The garden was constructed around the spring by the Mughal Governor Ali Mardan Khan in 1632. It was commissioned by the Mughal emperor Shah Jahan for his eldest son, Dara Sikoh. In the east of Chashma Shahi the Pari Mahal (Fairy Palace) lies where Dara Sikoh used to learn astrology. The garden is 108 m long and 38 m wide and is spread over one acre of land. It is the smallest garden among the three Mughal gardens of Srinagar; the Shalimar garden is the largest and the Nishat garden is the second largest. All the three gardens were built at the right bank of the Dal Lake, with the Zabarwan mountains (Zabarwan Range) as the backdrop.

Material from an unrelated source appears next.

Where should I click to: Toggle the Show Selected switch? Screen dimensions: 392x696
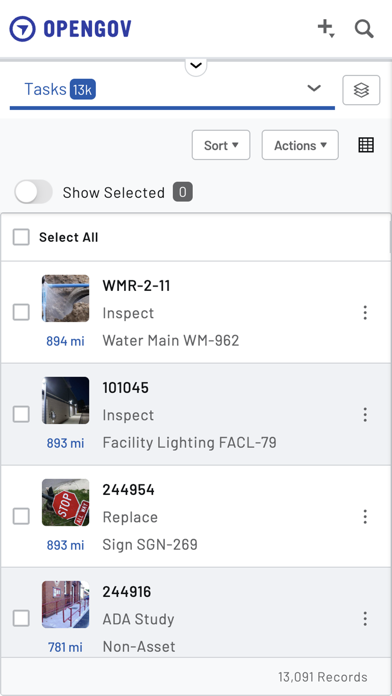tap(33, 192)
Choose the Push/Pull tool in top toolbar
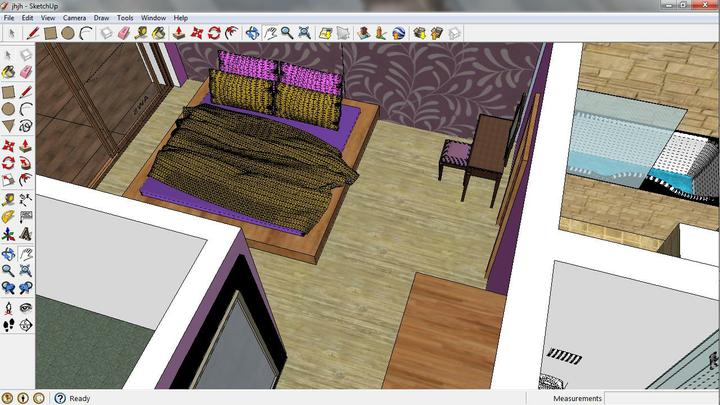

== Architecture and the spring ==
The garden presents Mughal architecture as used in different Mughal gardens. The artistically built garden has Iranian influence in its art and architecture and the design is based on the Persian gardens. It is built around a freshwater spring, discovered by Rupa Bhawani, which flows through its centre in terraces. The topography and the steepness of the land has led to the formation of the garden. The main focus of the garden is the spring which flows down in terraces and is divided into three sections: an aqueduct, waterfall, and fountains. A two-storey Kashmiri hut stands at the first terrace which is the origin of the spring. The water then flows down through a water ramp (chadar) into the second terrace. The second terrace serves as a water pool and a large fountain stands at its centre. The water again flows down through a water ramp into the third terrace, which is a square five-fountain pool. It is the lowest pool at the entrance of the garden. The visitors are received through a flight of stairs on both sides of the terraces which leads up to the origin of the spring. The English writer and traveler Amit Kumar wrote about the garden that "the little Chashma Shahi is architecturally the most charming of the gardens near Srinagar". The water of the spring is believed to have some medicinal properties. The former Premier of India, Pandit Jawahar Lal Nehru, used to get the water from the spring to Delhi.

== Access ==
The Chashme Shahi is located within the jurisdiction of Srinagar city, 14 km in the northeast from the Srinagar Airport. It is adjacent to Rajbhawan (Governor's house). The garden is connected by the Boulevard Road which passes along the banks of the Dal lake. There are many hotels and restaurants available for boarding and lodging near the garden. The garden remains open for tourists from March to November. The best time to visit the garden is from April to October. The garden is at full bloom during May and June.